Letter to the Editor: What should we call “Willy Week”?
Editor’s Note: This is a letter to the editor that has been submitted by a member of the Rice community. The views expressed in this opinion are those of the author and do not necessarily represent or reflect the views of the Thresher or its editorial board. Letters to the editor are edited for grammar and spelling by Thresher editors.
To Whom It May Concern,
As the parade to Beer Bike 1992 devolved into a water balloon melee, I picked up a pink water balloon and flung it in the general direction of a group of Sidizens who had been pelting me and my fellow Wiessmen with them. As I did so, I felt my Rice ring slip from my finger. A moment later, in the distance, I heard the metallic ping as my ring fell to the pavement. “My ring! My ring came off!” I don’t know how I was heard over the din of laughter and yelling, but in a few moments, Rice students from three or four colleges paused their good-natured rivalry and helped me recover it, only a little worse for wear. I wore that slightly dented ring up until replacing it for my 25th reunion a few years ago. That incident, for me, represented one of the best things about Rice: the residential colleges pushed and teased each other like merciless siblings but set aside those distinctions when it mattered.

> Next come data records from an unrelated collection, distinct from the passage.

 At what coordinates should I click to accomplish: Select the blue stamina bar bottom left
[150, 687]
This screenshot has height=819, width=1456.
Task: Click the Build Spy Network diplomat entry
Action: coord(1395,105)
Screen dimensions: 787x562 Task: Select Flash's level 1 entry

In 1957, the residential college system had just begun, and its popularity was hardly universal. The shift from organizing the campus structure by class years and centering it on the untried system faced a lot of opposition. One success from that inaugural year, though, has had long-lasting results: The bike race that would become Beer Bike started that year and established the benefits of competition between the residential colleges. It became something uniquely Rice, and rare is the Rice alum who does not have at least one Beer Bike shirt in the bottom of a drawer or decorating a quilt.

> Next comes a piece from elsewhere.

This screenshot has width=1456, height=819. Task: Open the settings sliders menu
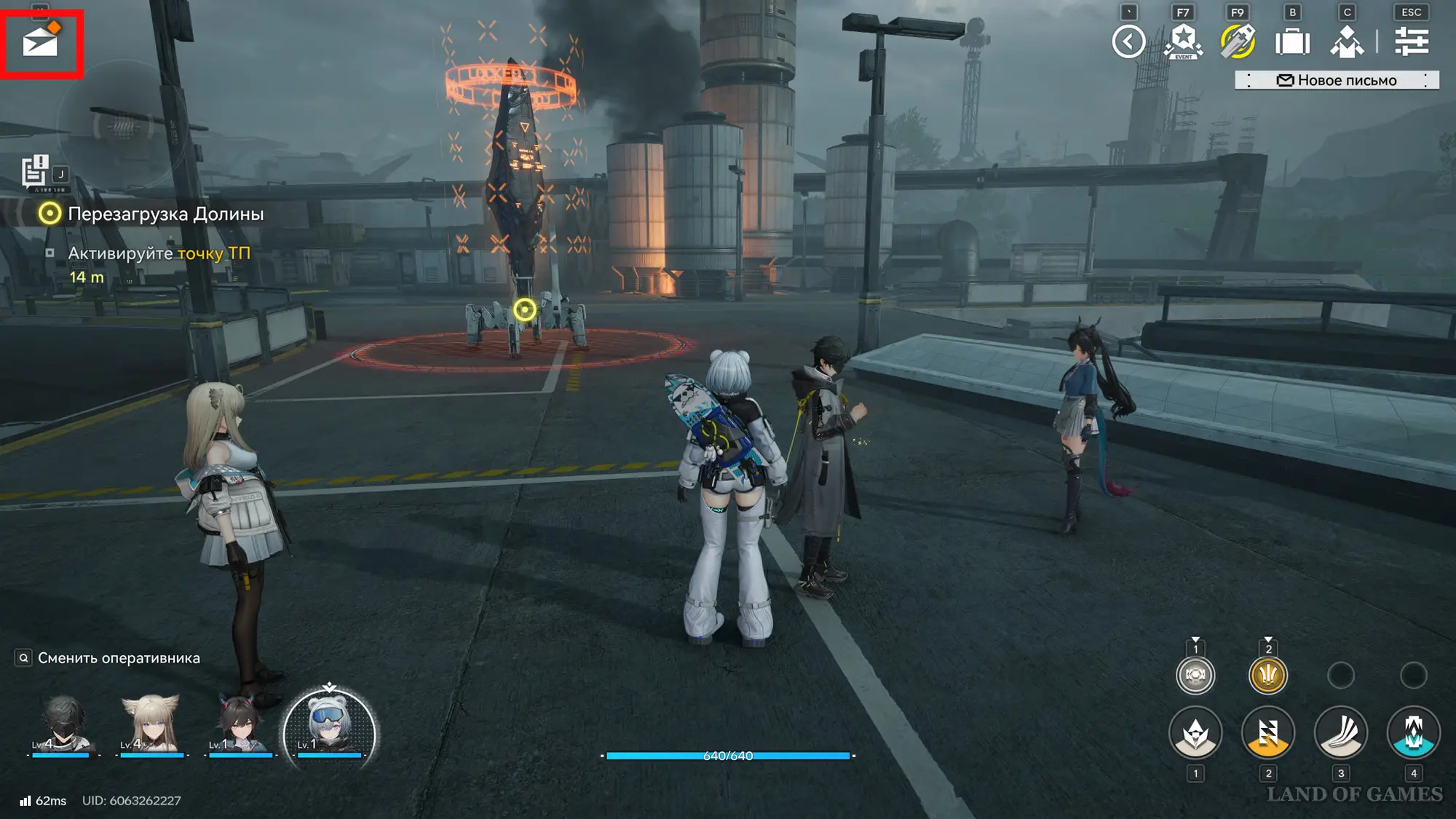[1411, 41]
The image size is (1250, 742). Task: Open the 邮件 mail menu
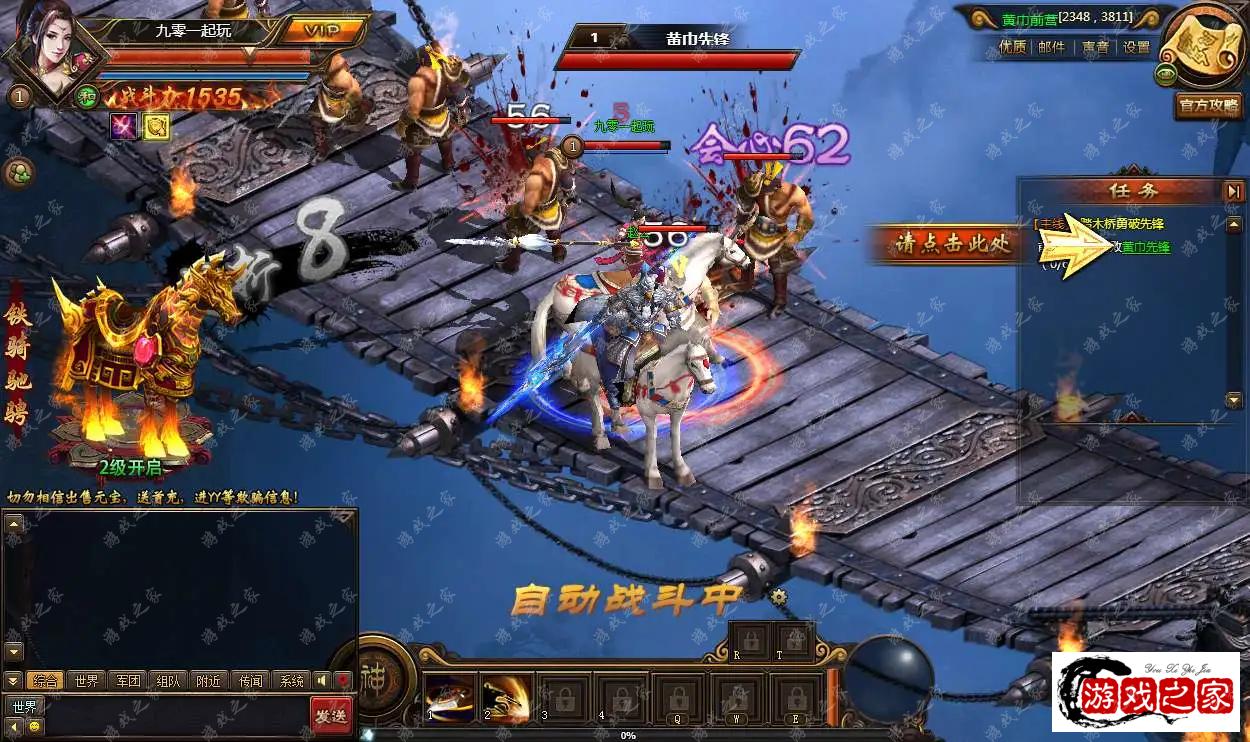click(x=1052, y=47)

Now — almost thirty years after my ring flew off in a water balloon fight and over five decades since the first Beer Bike — the Rice community faces a different challenge: What do we call the week surrounding Beer Bike? More recent alums call it “Willy Week,” but that term only originated in 1997. As the university struggles with the legacy of its founder, the call to distance the week from WMR was the topic of a recent Thresher editorial. Indeed, some residential colleges have come up with their own names — though those names are understandably inadequate for a university-wide celebration. If any residential college had claim to naming the week after themselves, it would be Lovett College, since President Edgar Odell Lovett was the prime mover of the college system which he suggested in his inaugural address on Oct. 12, 1912. But Lovett, for all the good he did, was just a man, and we understand how time may reveal unpleasant truths about even the best men; naming the week after any person might create a similar dilemma down the line.

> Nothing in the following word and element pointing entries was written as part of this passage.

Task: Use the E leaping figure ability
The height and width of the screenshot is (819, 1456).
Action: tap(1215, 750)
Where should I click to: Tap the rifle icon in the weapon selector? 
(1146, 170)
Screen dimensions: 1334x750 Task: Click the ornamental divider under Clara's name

It seems, in this case, the simplest solution is the best: Since Beer Bike is and always has been linked to the residential college system, why not call the celebration College Week? Individual colleges can celebrate “Maggie Week” or “Sid Week” or whatever — but when we all come together, it should be College Week, celebrating the success of something uniquely Rice. It is that spirit of competition and camaraderie that I saw first-hand (if you’ll pardon the pun) in 1992, and it is something worth celebrating as Rice goes on.